Crash analysis! Pedestrian connectivity! VISSIM model evaluation!
All the exciting information for city planning geeks that $55,000 in taxpayer money bought is now public.
It's the New Mexico Department of Transportation's traffic study that analyzed the impact of the opening a long unused kiss-and-ride Rail Runner train station—which for years has been caged by a fence at the intersection of St. Francis Drive and Zia Road.
SFR has posted the entire document below—including the raw data.
It took us several hours of labor to hunt down the study, scan it and upload it to our website.
SFR got word the study became public this week. But the New Mexico DOT, the agency that commissioned the study, told us we had to obtain it from one of the state lawmakers who sponsored a 2012 memorial that funded the report.
So on Thursday, we hunted down Sen. Nancy Rodriguez, D-Santa Fe, leaving the Senate floor after the close of the legislative session. After she hugged some of her legislative colleagues and wiped some tears from her face—she said her fellow lawmakers are like a family to her—she led us into the dark Roundhouse parking garage, opened the trunk of her car and handed SFR a thick, beautiful stack of crisp, public documents.

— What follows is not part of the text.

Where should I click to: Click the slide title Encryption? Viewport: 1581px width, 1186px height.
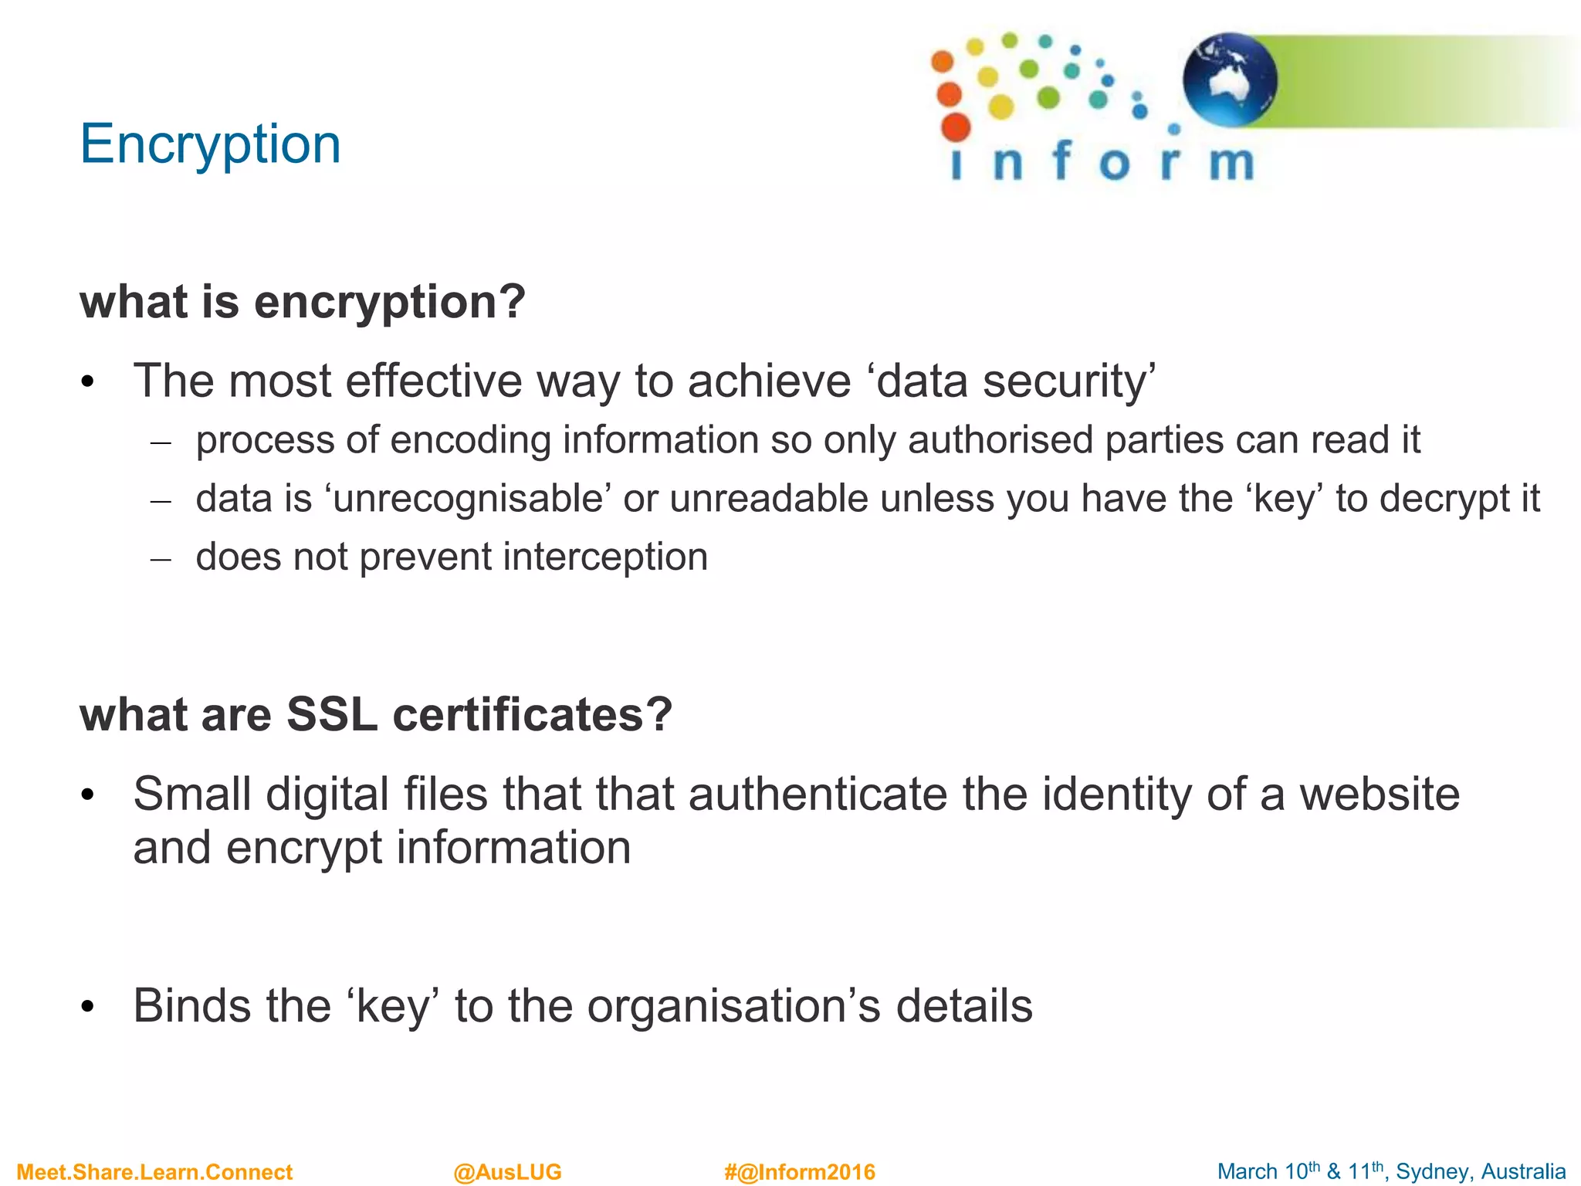pos(210,144)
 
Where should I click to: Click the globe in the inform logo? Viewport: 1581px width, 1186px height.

The study could help reignite the showdown between the developers who own the land where the train station sits and residents of the surrounding Candlelight neighborhood, who years ago opposed the developers' mixed-use plans for the land and who lobbied state lawmakers to fund the traffic study on what they say is a dangerous intersection. The developers have had to wait two years for the study before making another proposal for the land. They argue that opening the train station will represent Santa Fe taking advantage of alternate transit modes.